The general strike called by Madhesi ethnic groups of the southern Terai plains region has ended with most of their demands granted.
Two days after an agreement with the United Democratic Madhesi Front (UDMF) - paving the way for the April 10 Constituent Assembly elections - the government today signed an agreement with the Federal Republic National Front (FRNF), an alliance of seven groups agitating in Terai and eastern regions.
The government has promised that the Constituent Assembly will, after the upcoming elections, grant autonomous status to the region within the framework of the existing Nepalese nation. Ethnic representation in Parliament and in government bureaucracy will also be increased; the same rights are promised to other ethnic groups in the country. It is uncertain how many similar claims will be made, but there is already some debate as to who has the best claim to an original ethnic identity as the most 'authentic' Terais. The Terai is a multi-ethnic region with different groups arriving at various points in history and the somewhat loosely defined category of 'Madhesh' do not have by any means the longest history of a presence in the area. The Tharus claim their descent back to the Buddha - who they claim as a Tharu - and beyond into the mists of history. (Buddha was born in the Terai at Lumbini). The Tharus consider the Madhesis as later southern immigrants from what is now India. So there may be further disputes, both within the Terai and elsewhere, over who is the 'most ethnic of the ethnics' as competing groups challenge for local political power.
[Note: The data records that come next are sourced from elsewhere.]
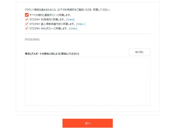Uncheck the すべての規約と運営ポリシーに同意します checkbox
Viewport: 178px width, 132px height.
[27, 15]
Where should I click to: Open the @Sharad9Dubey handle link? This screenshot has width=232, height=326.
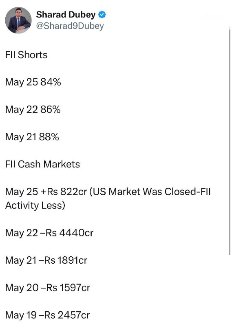pyautogui.click(x=70, y=26)
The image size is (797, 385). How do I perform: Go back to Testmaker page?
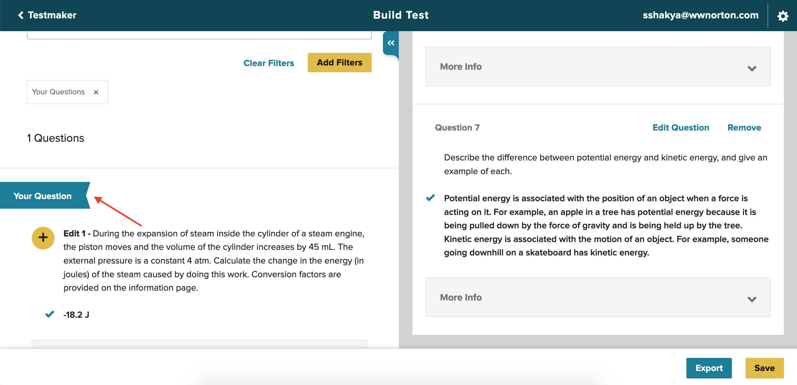tap(52, 15)
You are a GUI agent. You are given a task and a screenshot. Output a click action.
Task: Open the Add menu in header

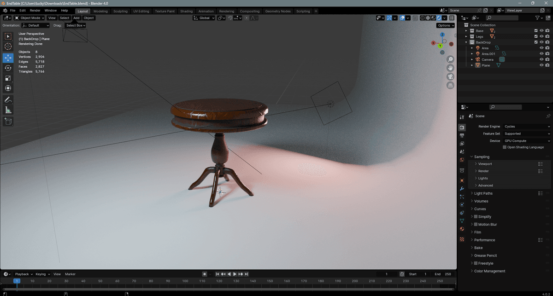pos(76,18)
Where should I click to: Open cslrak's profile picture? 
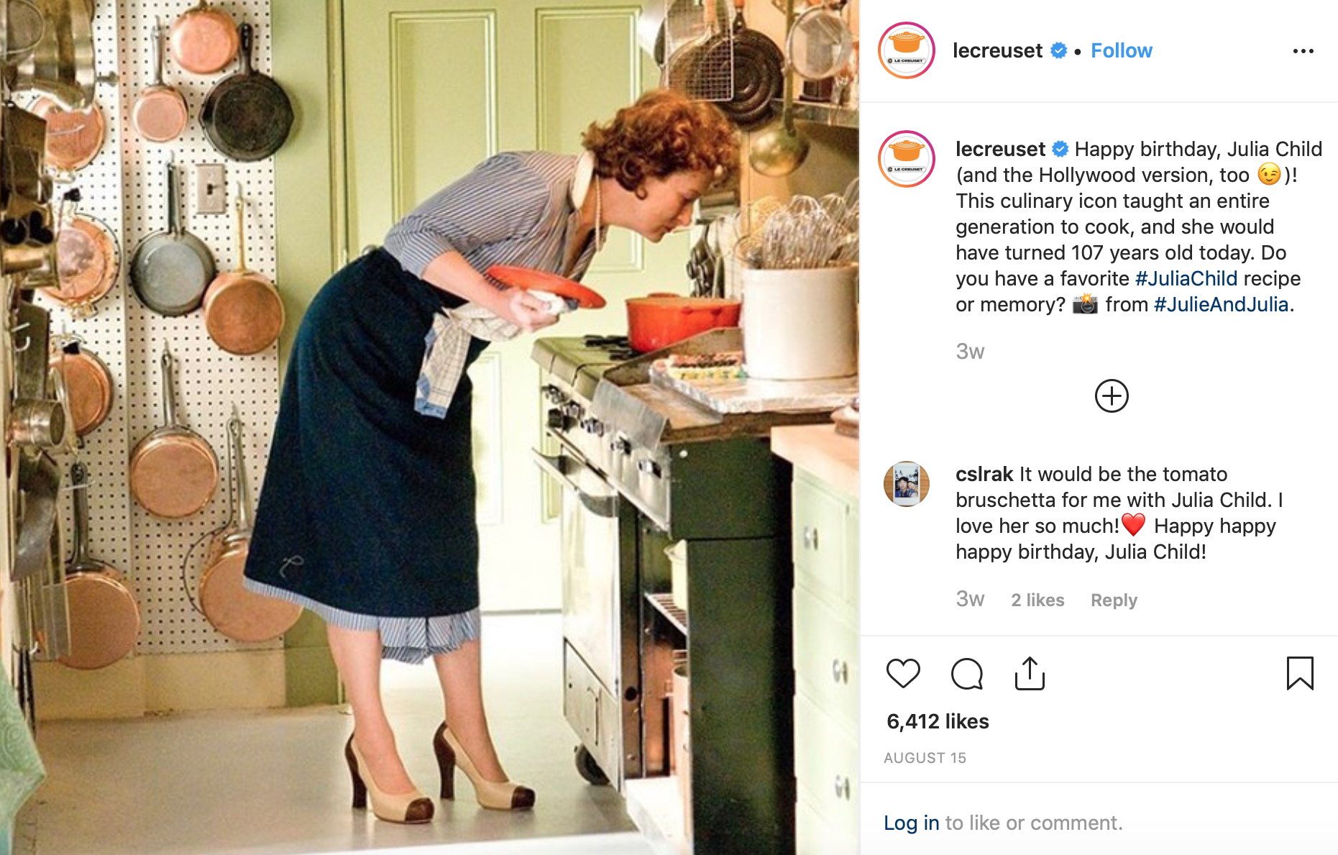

Meanwhile Maoist leader Prachanda - who, despite only recently describing the Madhesi rebel groups as “criminals and gangsters” unworthy of negotiation - has participated in the negotiations and given his blessing to the agreement. He has also stated this week that the approaching Constituent Assembly elections can become the vehicle by which they become a 'communist' government. This is simple electioneering on his part; any outright win by the Maoist party is extremely unlikely. Any future Maoist rule in Nepal, whether in local or central governement is likely to try to model itself on the regimes of those Indian states run by local 'Communist' Parties - crude forms of municipal Stalinism with an increasingly market-oriented openness to foreign investors enticed by tax-free Economic Processing Zones. Much like those typically seen in other more developed Asian economies, but with even more 'competitive' wage levels. But that is so far wishful thinking for Nepal; one of the least developed economies with one of the least skilled workforces and a weak infrastructure - and consequently, so far, one of the least attractive investment options.